Grégory Sorgeloose, co-gérant du cabinet Sorgeloose & Trice, spécialisé dans la cession de commerces Horeca, propose un état des lieux de l’Horeca bruxellois.
La pluie tombe inlassablement sur Bruxelles en cet été 2024, donnant le ton au moral des exploitants Horeca de la capitale. Et la presse d’y rajouter son lot de sensationnalisme en relatant jour après jour, histoire après histoire, le calvaire persistant de ces nouveaux héros et de ces nouvelles héroïnes, passionné.e.s tout autant que lessivé.e.s, et surtout las.ses de ne pas être écouté.e.s par l’homo politicus modernis dans une société en crise. Voici en 2 mots le portrait que l’on pourrait croquer du marché de l’Horeca bruxellois en cette fin d’été. Une douce mélancolie flotte sur la capitale, mais déjà le résultat des élections ravive les débats et une lueur d’espoir semble permise dans cette ville en pleine mutation et en éternels travaux.
Il est vrai que ces dernières années n’ont pas été avares en avaries. L’Horeca est considéré comme un véritable pestiféré, un métier décrit publiquement comme noble, sur le sort duquel il convient de larmoyer, mais considéré dans la pratique comme relativement méprisable. Et auquel, on ne donne de crédit qu’à doses homéopathiques et sur ordonnance, notamment par des banques qui n’y ont jamais cru.
De l’autre côté du miroir
Mais changeons de prisme et voyons l’Horeca pour ce qu’il est réellement et comment il est vu par ceux et celles qui le pratiquent au quotidien : un métier de passion totale et absolue, dévorant et enivrant. L’exercice demeure à tous points pénible, mais une pénibilité dont l’exploitant récolte immédiatement les lauriers par les sourires et les remerciements des clients, voire par l’ouverture de succursales. Mais il y a aussi le côté grisant que cherchent les nouveaux développeu.se.r.s dans la création d’un concept, voire sa duplication : de véritables startups naissent chaque semaine, avec des modèles économiques novateurs et des organisations internes créatives. Car oui, vous l’avez certainement constaté : l’Horeca bruxellois traverse un changement de générations et demeure plus que jamais dynamique ! Chaque jour un.e post-ado annonce qu’il ou elle se lancera un dans la restauration, flatté.e par ses proches et mu.e par l’aura marketing qui entoure ce métier, à coup d’émissions télé célébrant la Grand-Messe de la restauration ou de la mixologie.
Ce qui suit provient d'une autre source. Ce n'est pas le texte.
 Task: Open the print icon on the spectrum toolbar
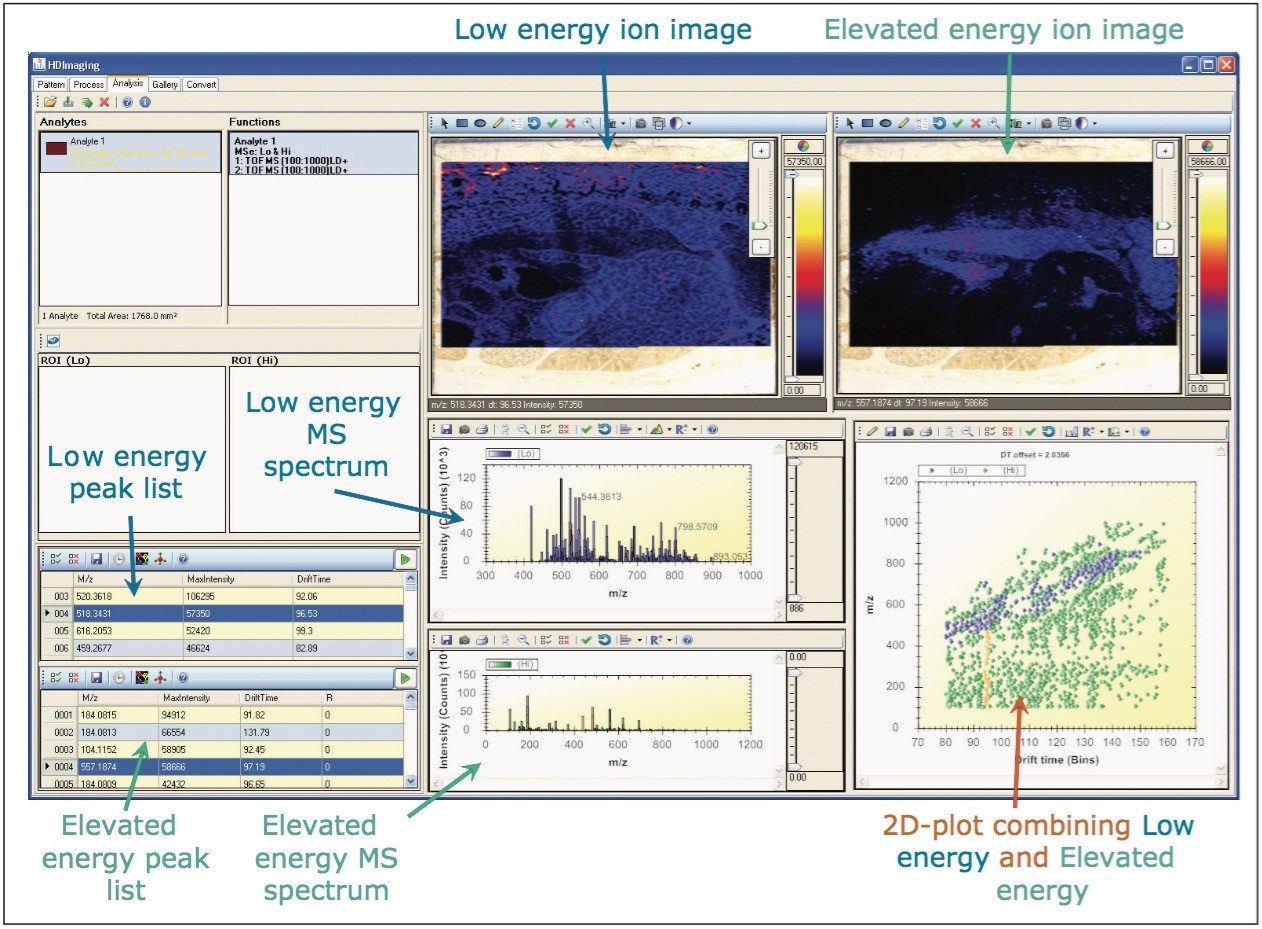coord(483,430)
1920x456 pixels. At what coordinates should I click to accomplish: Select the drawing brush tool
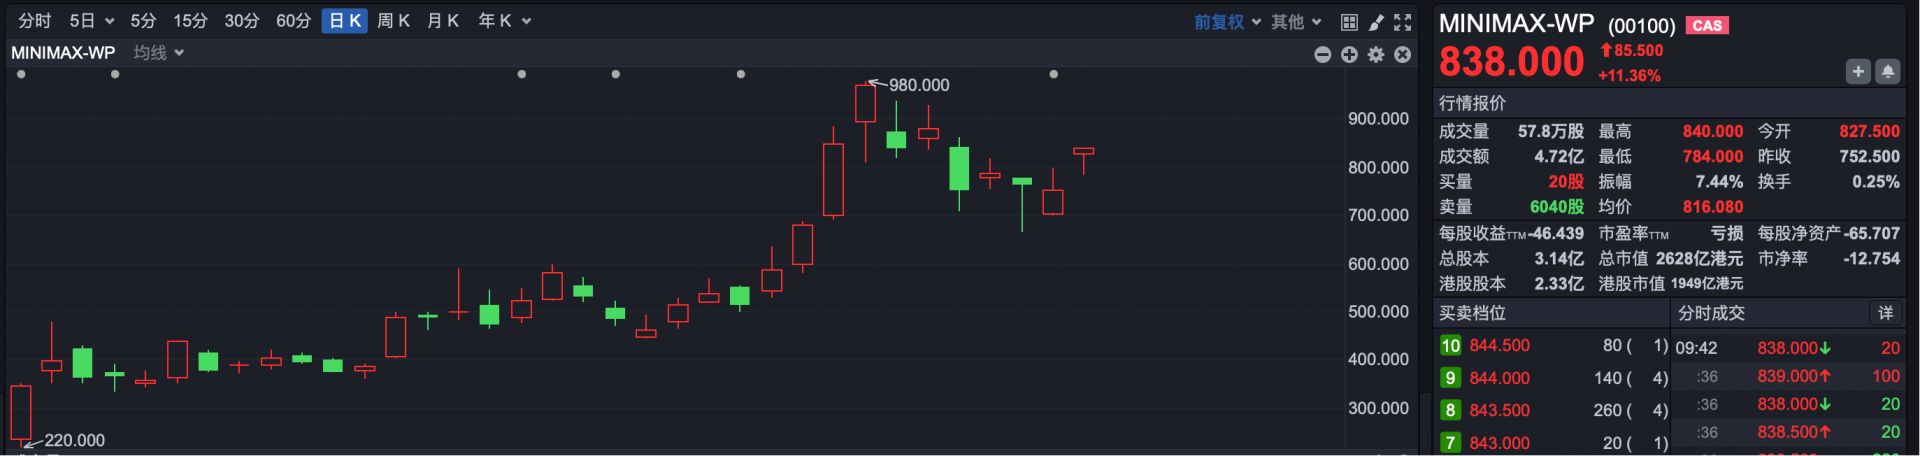tap(1376, 22)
Un métier de passion totale et absolue, dévorant et enivrant.
Nouveau paradigme ?
Nous le constatons dans notre quotidien : ce nouveau paradigme inonde de bonnes ondes la capitale, nous offrant chaque jour de nouveaux concepts et thèmes culinaires, de nouvelles marques et de nouveaux acteurs. Les néo-développeur.euse.s ignorent la crise et considèrent que ces maux du secteur sont, au pire passagers, au mieux ne les toucheront pas, car ils ont la naïveté et l’énergie dévorante d’un.e débutant.e animé.e par des rêves et des modèles intouchables. Ce n’est probablement que plus tard, après confrontation à la réalité du terrain, qu’un tri s’opérera, et que beaucoup quitteront, non sans peine, ce métier passionnant. Mais c’est également ce même jour qu’une floppée d’autres se lèveront comme un homme ou une femme pour s’y engouffrer.

Qui sont ces nouveaux.elles développeur.euse.s ?
Cette nouvelle génération évoquée plus haut est divisée en 2 profils distincts : les « financiers », plus axés sur la création de business-model rentables, souvent issus d’études supérieures ou universitaires, voire ayant un bagage professionnel pointu. Ils ou elles ont participé à l’avènement de nouvelles pratiques plus « propres » dans le secteur, et ont poussé beaucoup d’ancien.ne.s exploitant.e.s travaillant « à l’ancienne » vers la sortie. Nous leurs devons beaucoup dans le nettoyage du secteur et sa transformation vers plus de clarté et de lisibilité, notamment avec l’avènement des concepts « mono-produits » ou encore le « fast casual » duplicable à l’envi. A côté, il reste les « passionné.e.s », les fous et folles de produits, les pétri.e.s de techniques, les dingues de l’humain. Ils et elles créent des miracles culinaires et donnent un regain de peps inouï à une capitale dont les maisons de bouche traditionnelles restaient constipées dans une boucle répétitive finalement rébarbative. Et c’est bon, vraiment bon de voir se développer ce côté disruptif totalement décalé, ajoutant à Bruxelles ce supplément d’âme qu’on attend d’une capitale !
Place donc à la créativité, en installant ses quartiers dans des zones plus reculées et moins passantes de Bruxelles.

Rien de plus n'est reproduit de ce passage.